## PROVIDED RECORDS
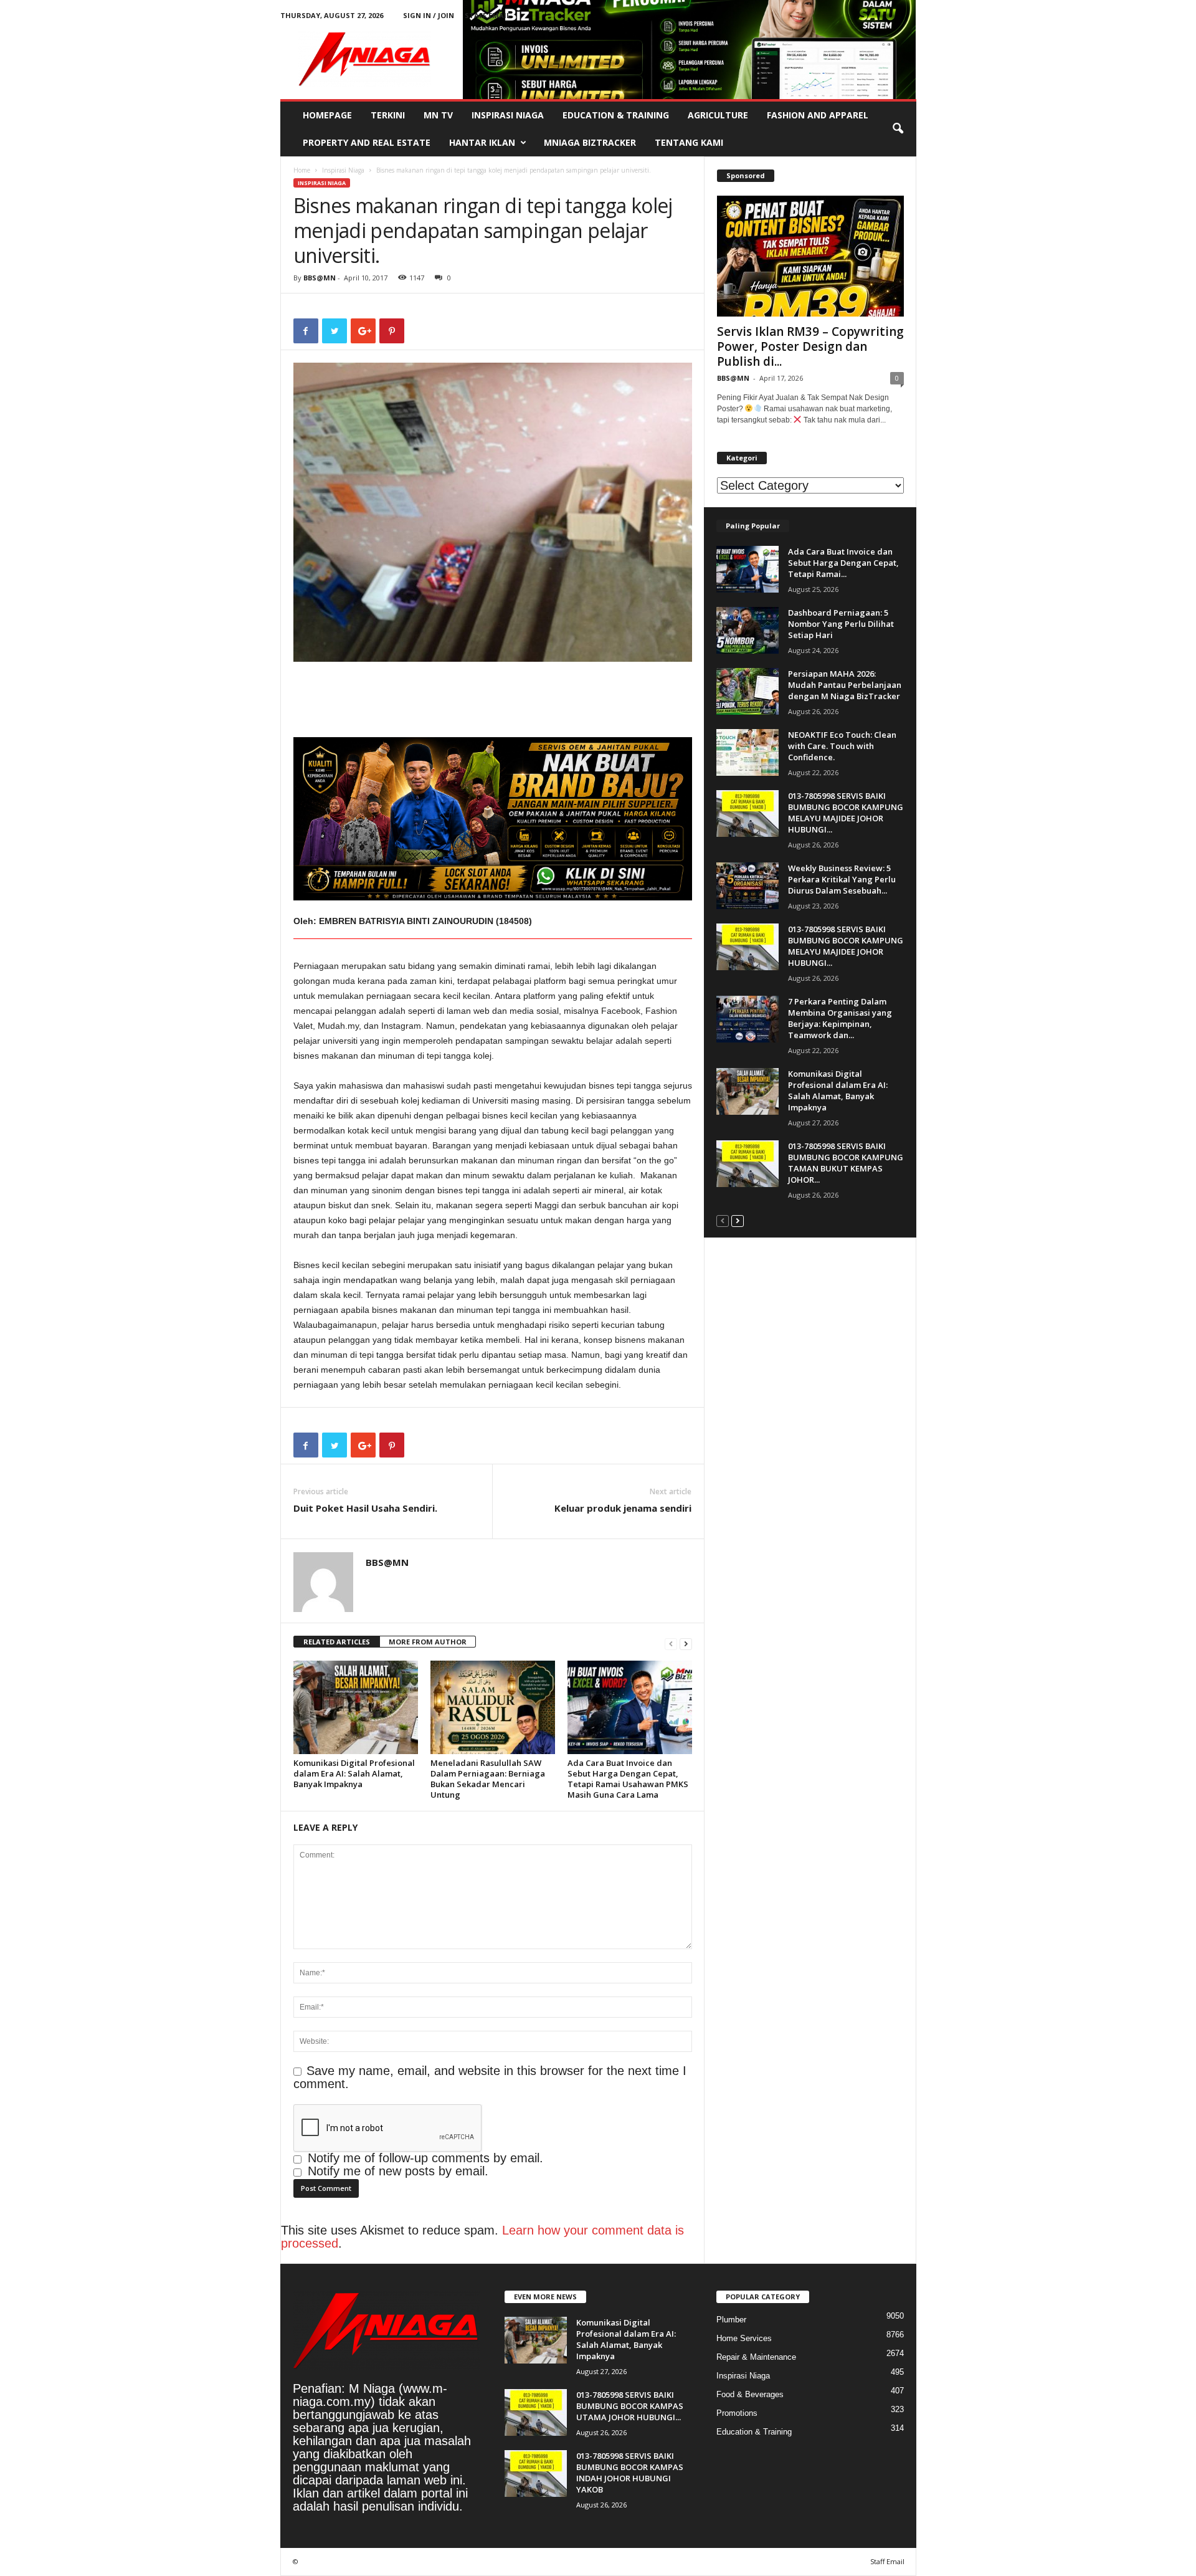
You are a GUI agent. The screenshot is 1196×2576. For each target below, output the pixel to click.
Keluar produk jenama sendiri (622, 1508)
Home (301, 170)
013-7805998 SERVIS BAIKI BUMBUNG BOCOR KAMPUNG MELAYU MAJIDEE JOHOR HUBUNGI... (845, 812)
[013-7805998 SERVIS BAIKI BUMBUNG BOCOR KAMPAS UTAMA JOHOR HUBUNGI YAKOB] (536, 2412)
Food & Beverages (750, 2394)
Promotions (736, 2413)
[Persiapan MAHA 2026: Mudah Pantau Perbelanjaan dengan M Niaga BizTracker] (747, 691)
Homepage (327, 115)
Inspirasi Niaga (508, 115)
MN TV (438, 115)
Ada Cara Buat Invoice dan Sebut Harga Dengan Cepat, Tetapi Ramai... (843, 563)
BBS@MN (319, 277)
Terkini (388, 115)
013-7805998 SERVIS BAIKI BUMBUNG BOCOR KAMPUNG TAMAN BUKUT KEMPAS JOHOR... (845, 1162)
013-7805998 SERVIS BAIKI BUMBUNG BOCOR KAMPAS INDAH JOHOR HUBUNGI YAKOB (629, 2472)
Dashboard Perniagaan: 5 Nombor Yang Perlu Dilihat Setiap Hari (841, 624)
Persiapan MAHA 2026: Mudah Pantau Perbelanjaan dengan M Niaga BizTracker (844, 685)
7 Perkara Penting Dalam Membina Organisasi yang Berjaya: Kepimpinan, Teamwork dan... (840, 1018)
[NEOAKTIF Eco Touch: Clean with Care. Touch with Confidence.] (747, 752)
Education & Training (615, 115)
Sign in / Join (428, 15)
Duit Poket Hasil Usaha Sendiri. (365, 1508)
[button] (897, 129)
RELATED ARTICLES (336, 1641)
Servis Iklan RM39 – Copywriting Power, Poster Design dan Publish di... (810, 346)
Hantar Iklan (482, 142)
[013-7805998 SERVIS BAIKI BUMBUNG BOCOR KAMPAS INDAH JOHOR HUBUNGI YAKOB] (536, 2473)
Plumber (731, 2319)
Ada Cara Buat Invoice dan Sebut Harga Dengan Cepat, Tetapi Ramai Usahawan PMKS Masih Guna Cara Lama (627, 1778)
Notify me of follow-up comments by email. (425, 2158)
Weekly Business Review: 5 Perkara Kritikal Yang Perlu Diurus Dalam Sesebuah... (842, 879)
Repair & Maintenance (756, 2357)
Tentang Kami (689, 142)
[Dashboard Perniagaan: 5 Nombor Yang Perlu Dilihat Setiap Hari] (747, 630)
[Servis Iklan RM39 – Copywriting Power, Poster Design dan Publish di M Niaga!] (810, 256)
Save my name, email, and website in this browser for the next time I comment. (489, 2077)
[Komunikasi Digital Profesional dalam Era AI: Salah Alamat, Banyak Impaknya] (355, 1707)
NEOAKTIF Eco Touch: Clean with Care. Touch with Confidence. (842, 746)
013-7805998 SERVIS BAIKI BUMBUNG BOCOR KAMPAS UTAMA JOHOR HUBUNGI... (629, 2406)
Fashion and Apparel (817, 115)
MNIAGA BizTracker (590, 142)
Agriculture (718, 115)
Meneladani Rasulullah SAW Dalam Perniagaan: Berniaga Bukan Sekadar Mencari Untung (487, 1778)
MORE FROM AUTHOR (428, 1641)
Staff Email (487, 15)
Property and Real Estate (366, 142)
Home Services (744, 2338)
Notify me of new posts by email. (398, 2171)
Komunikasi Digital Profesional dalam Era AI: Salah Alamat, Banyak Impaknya (354, 1773)
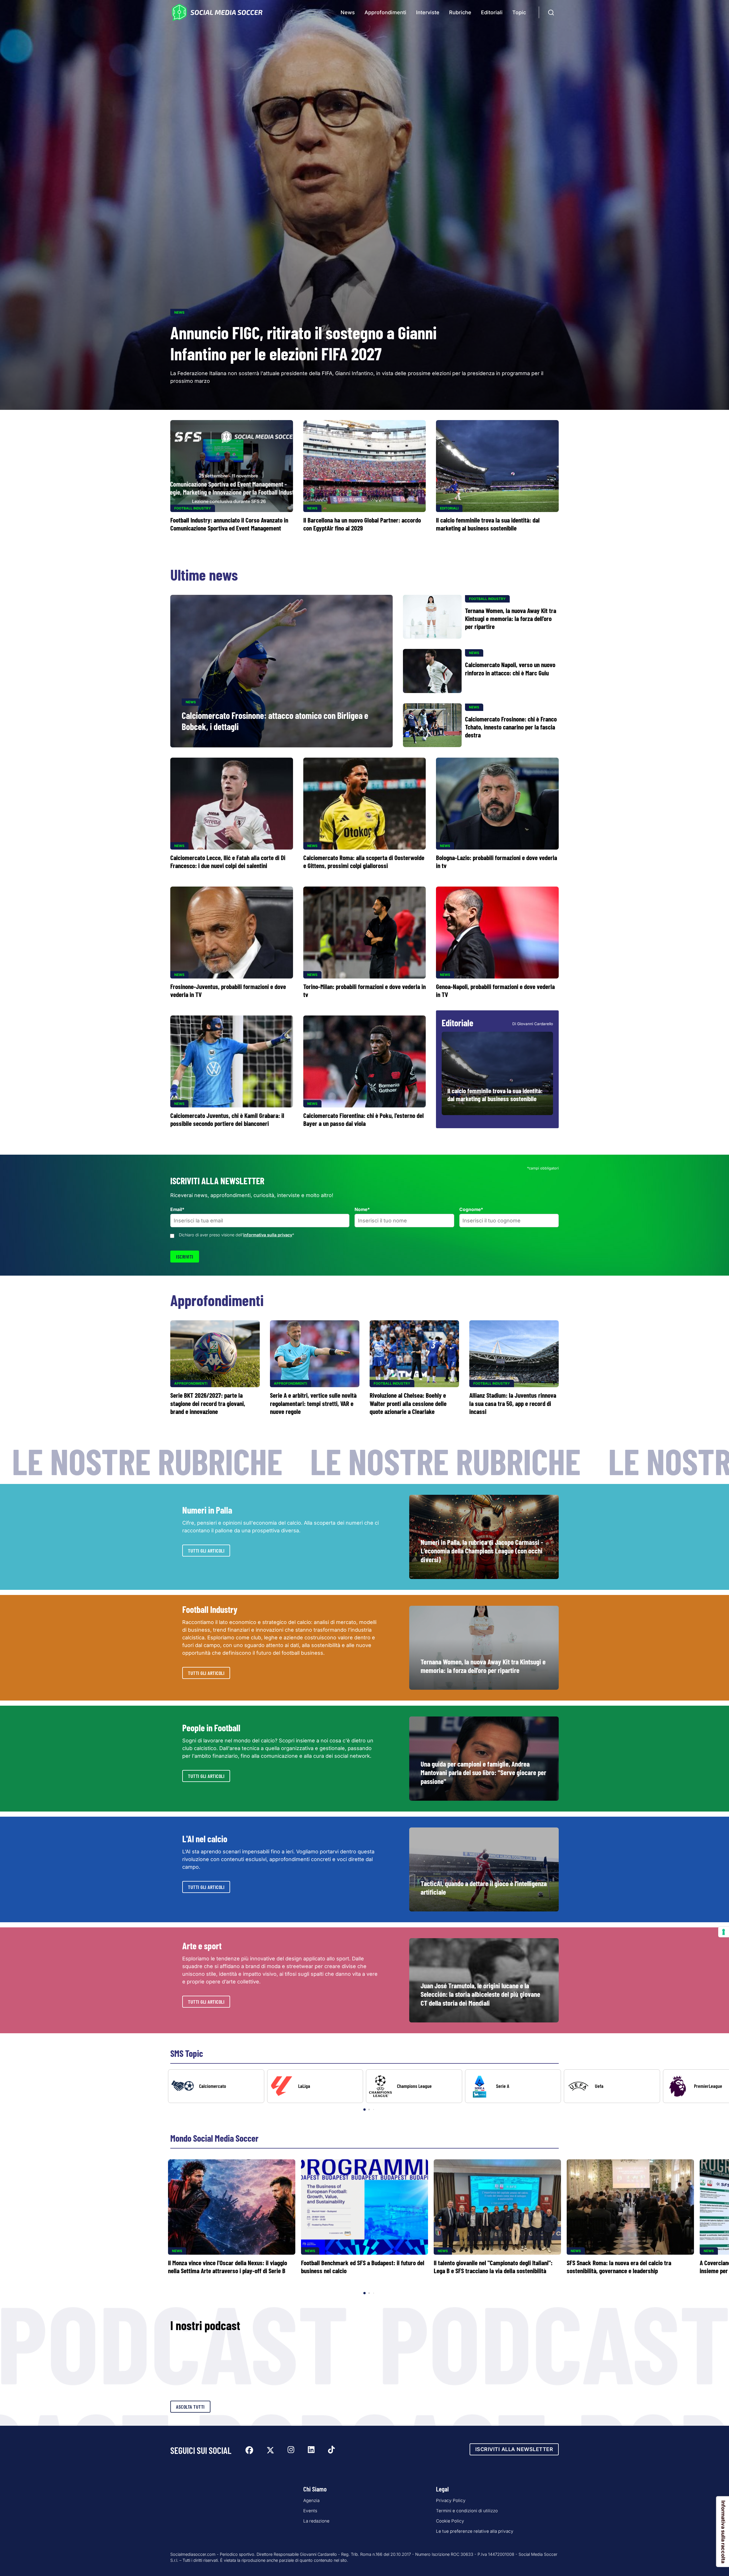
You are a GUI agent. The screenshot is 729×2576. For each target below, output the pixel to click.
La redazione (316, 2521)
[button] (714, 2090)
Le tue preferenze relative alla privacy (474, 2531)
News (348, 12)
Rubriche (460, 12)
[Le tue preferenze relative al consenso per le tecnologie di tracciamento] (723, 1932)
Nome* (362, 1209)
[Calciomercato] (216, 2086)
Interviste (427, 12)
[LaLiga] (315, 2086)
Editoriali (492, 12)
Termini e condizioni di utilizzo (467, 2510)
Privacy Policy (451, 2500)
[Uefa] (612, 2086)
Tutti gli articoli (206, 1550)
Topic (519, 12)
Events (310, 2510)
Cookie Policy (450, 2521)
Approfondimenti (385, 12)
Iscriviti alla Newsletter (514, 2449)
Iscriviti (184, 1256)
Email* (177, 1209)
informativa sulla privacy (267, 1234)
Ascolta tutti (190, 2407)
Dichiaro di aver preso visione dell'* (236, 1234)
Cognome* (471, 1209)
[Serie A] (513, 2086)
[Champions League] (414, 2086)
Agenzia (311, 2500)
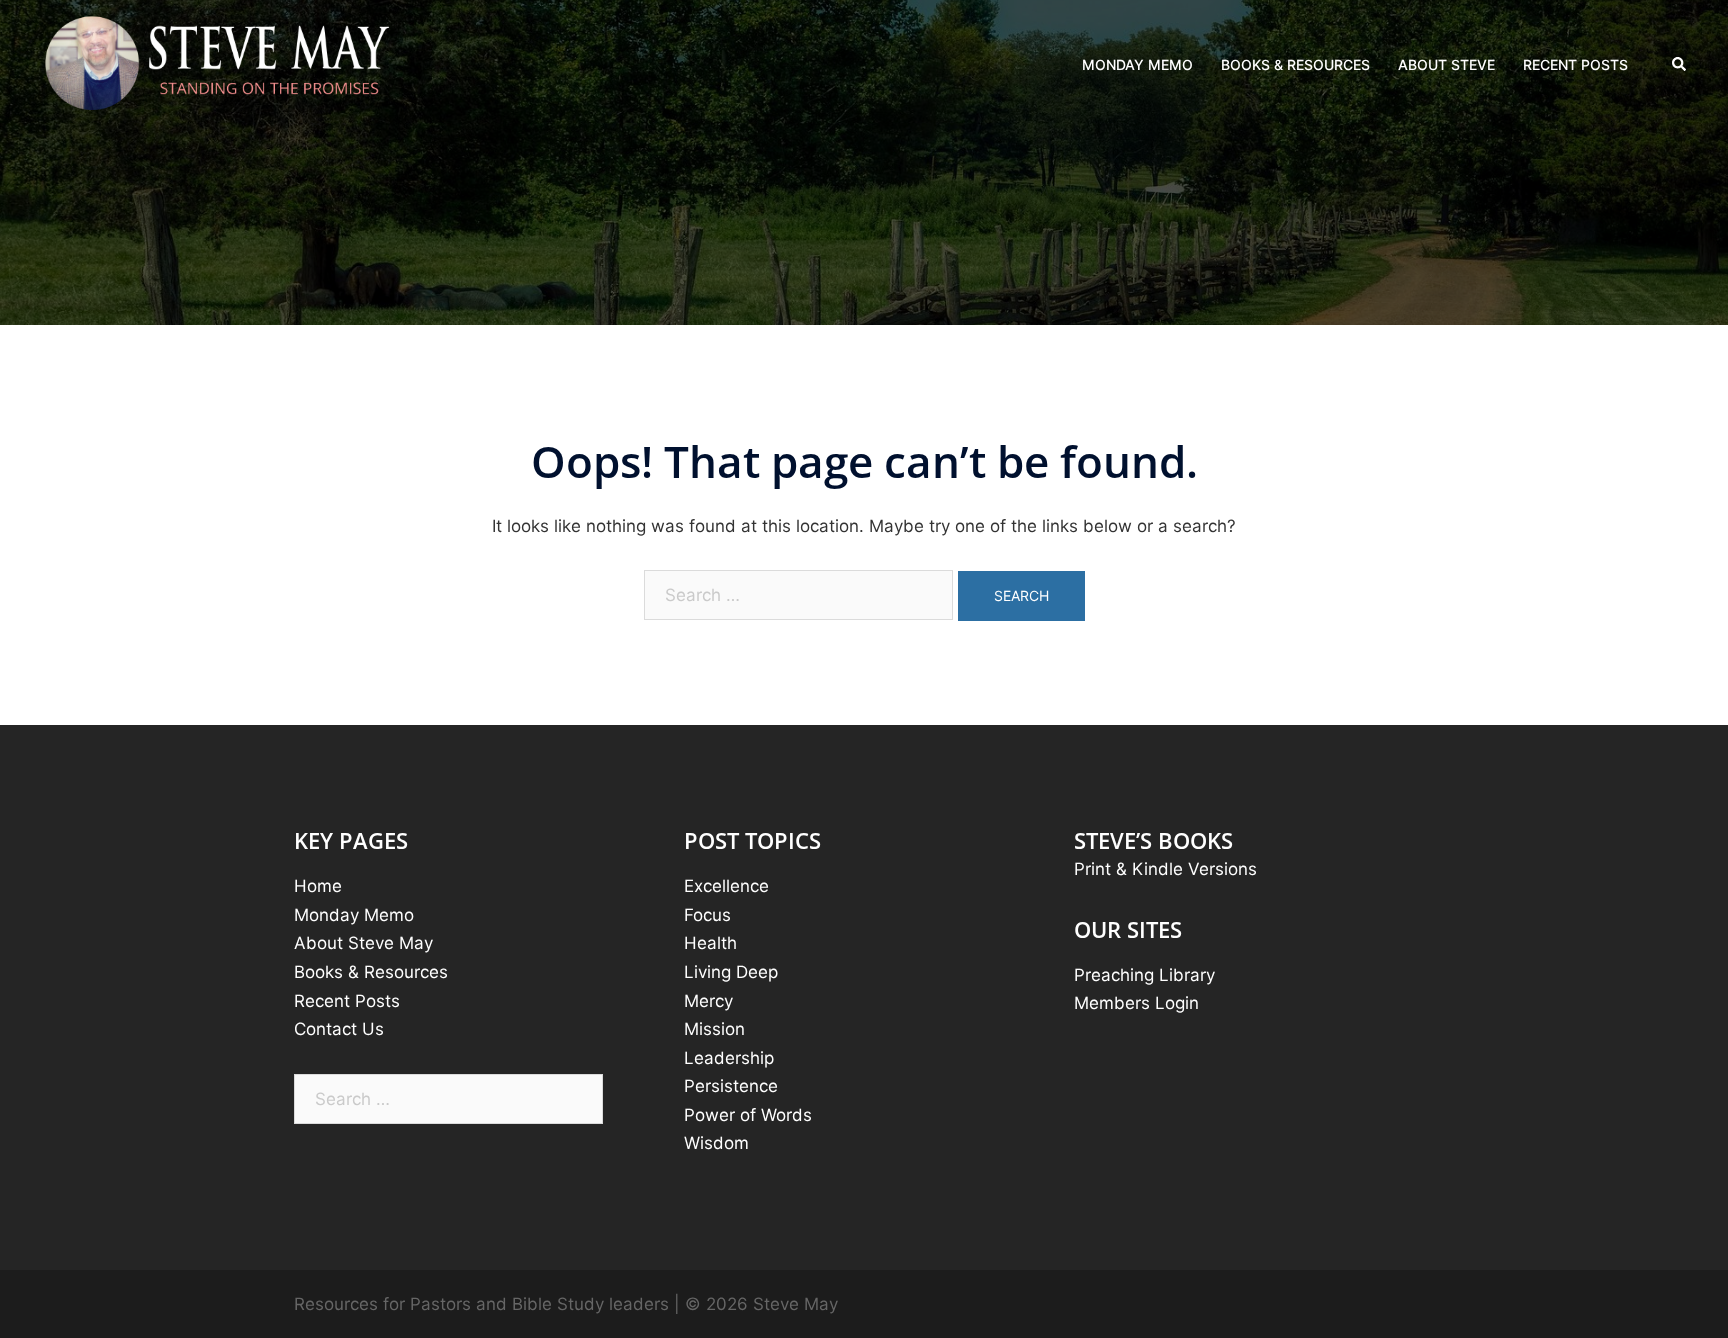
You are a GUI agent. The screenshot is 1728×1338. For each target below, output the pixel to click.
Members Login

## ABOUT THIS TASK
Filter the entries above down to the lines containing the word "pixel".

## RESPONSE
You are a GUI agent. The screenshot is 1196×2576. For each target below, output the pixel to click.
You are a GUI agent. The screenshot is 729×2576. For each target below, output the pixel to click.
You are a GUI agent. The screenshot is 1728×1338. For each target below, output the pixel to click.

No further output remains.